This year has seen a spate of solo museum exhibitions of work by black artists in Los Angeles: Mark Bradford and Charles Gaines at the Hammer, Noah Purifoy at the Los Angeles County Museum of Art, and William Pope.L and Kahlil Joseph at the Museum of Contemporary Art. Last week, I spoke with African and African American art historian Steven Nelson about these exhibitions and what shifts they might represent at the institutional level.
One thing we both noted: a glaring lack of major museum solo exhibitions featuring the work of black women artists.
There is, however, some hope on the horizon. In October, the Hammer Museum will be displaying an exhibition of work by Nigerian-born artist Njideka Akunyili Crosby, organized by Hammer assistant curator Jamillah James. Crosby is known for intensive collages — employing photographs, photo transfers and bits of African lifestyle magazines — that depict intimate domestic scenes.

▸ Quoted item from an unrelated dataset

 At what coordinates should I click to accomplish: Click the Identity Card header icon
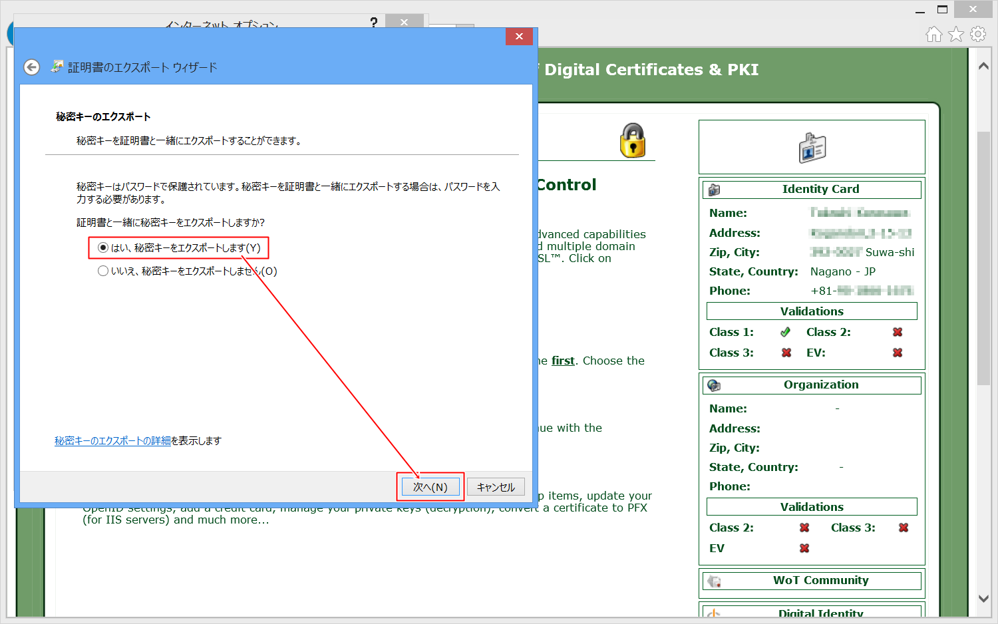coord(714,190)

This is a big deal. I poked around online exhibition archives to see the frequency with which black female artists have gotten shows at Los Angeles' big three museums (Hammer, MOCA, LACMA — the city's three biggest museums regularly showing work by contemporary artists) over the last several years. The numbers leave something to be desired.

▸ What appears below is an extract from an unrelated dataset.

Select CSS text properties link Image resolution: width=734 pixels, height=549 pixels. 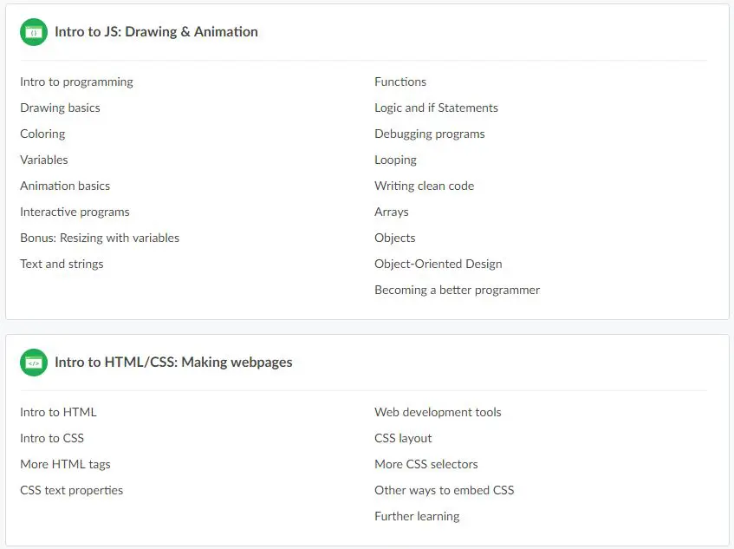coord(71,491)
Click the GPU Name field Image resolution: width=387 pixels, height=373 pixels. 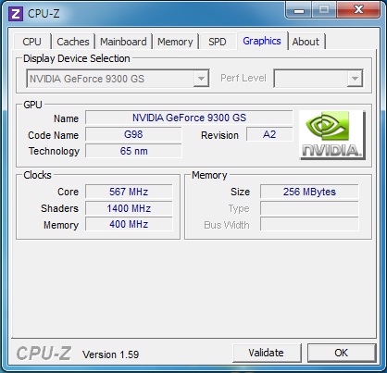(189, 118)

The last time a black female artist had a solo museum show at one of the big three was in 2013 when Shinique Smith had an exhibition at LACMA. Smith's show wasn't at the museum's main campus, but rather LACMA's satellite exhibition space at Charles White Elementary School in the MacArthur Park/Westlake area. The install combined works by Smith with pieces from LACMA's permanent collection — and Smith did some super cool projects with Charles White students — but certainly, the artist's visibility was muted by the remote location.
All of this means that, including Crosby's upcoming show at the Hammer, there will have been a whopping two solo shows by black female artists at L.A.'s big three over a six-year period. The last time a black female artist headlined a major exhibition in Los Angeles was when Kara Walker had her solo at the Hammer in 2008 ... seven years ago.
So here's hoping some L.A. curator somewhere has Betye Saar on the speed dial. As Nelson mentioned in our conversation, Saar has been working in L.A. for half a century. Seems like she, along with so many others, might be due for a show.